Rewrite all the entries with "Twitter" substituted by "LinkedIn", keeping everything else unchanged, and omit the pictures from your answer.

[Extracted data entries]
╔══

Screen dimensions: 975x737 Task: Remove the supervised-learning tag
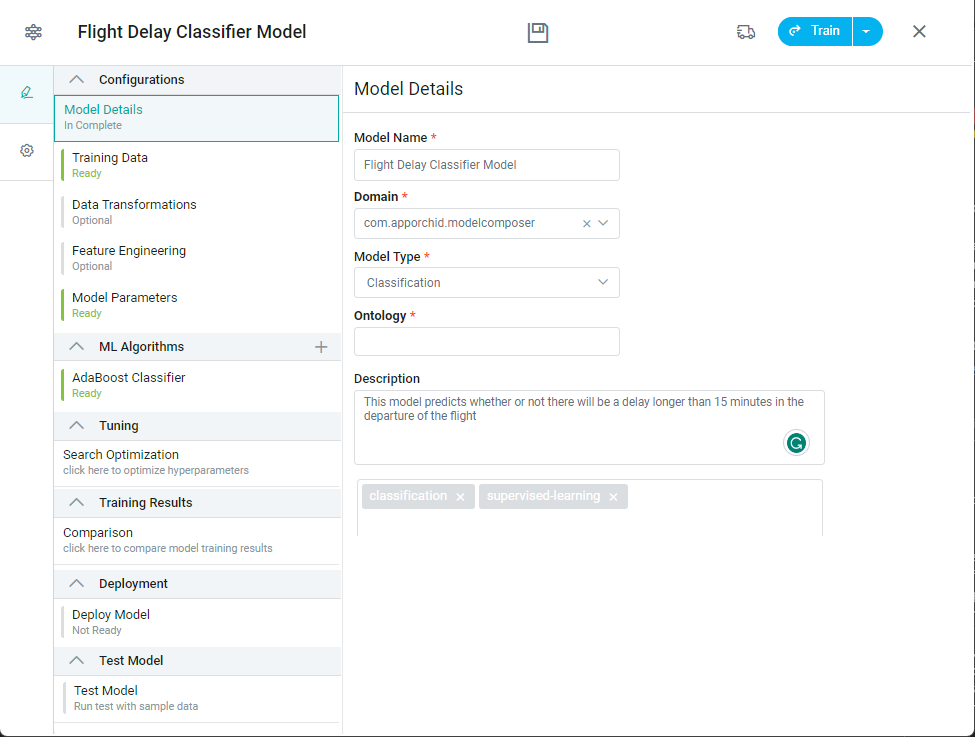click(613, 497)
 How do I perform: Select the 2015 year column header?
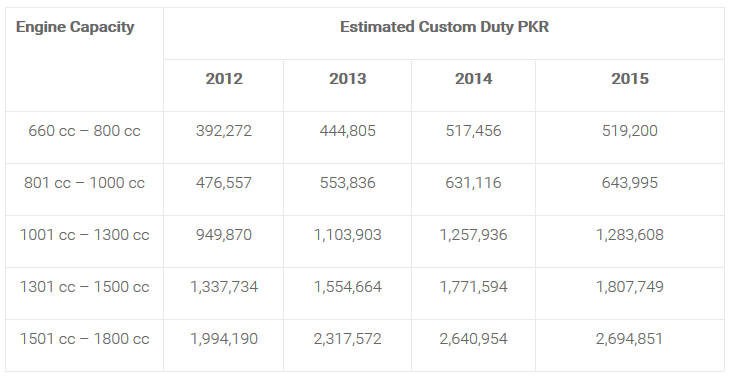630,78
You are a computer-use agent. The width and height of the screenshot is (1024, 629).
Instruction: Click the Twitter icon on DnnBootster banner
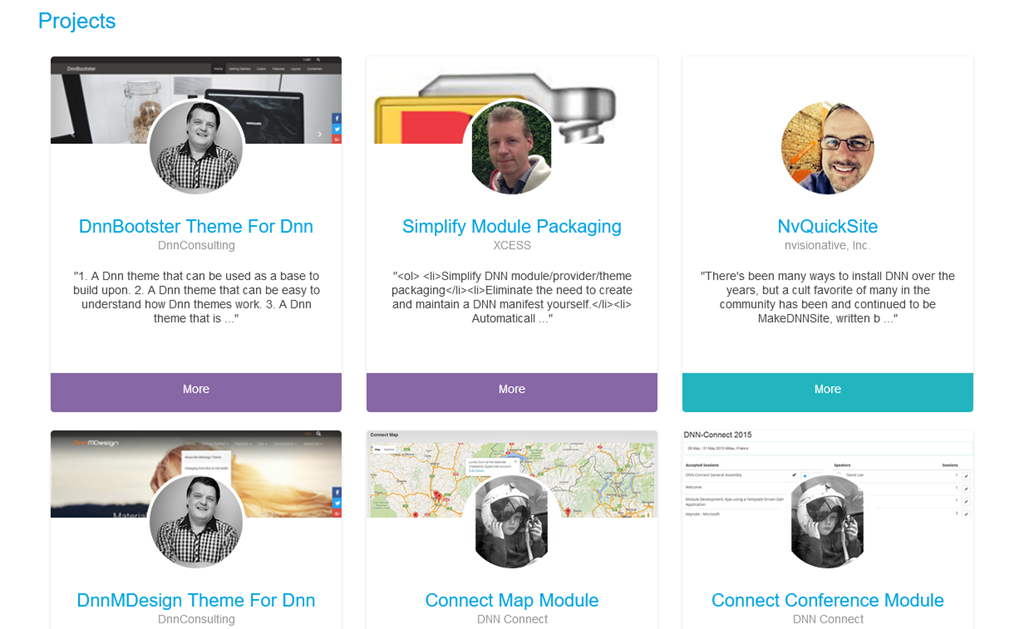pos(336,129)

╚══

▶ RESPONSE TO THIS EXERCISE
Screen dimensions: 975x737 Task: Remove the supervised-learning tag
click(613, 497)
 How do I perform: Select the 2015 year column header?
630,78
You are a computer-use agent. The width and height of the screenshot is (1024, 629).
Instruction: Click the LinkedIn icon on DnnBootster banner
pos(336,129)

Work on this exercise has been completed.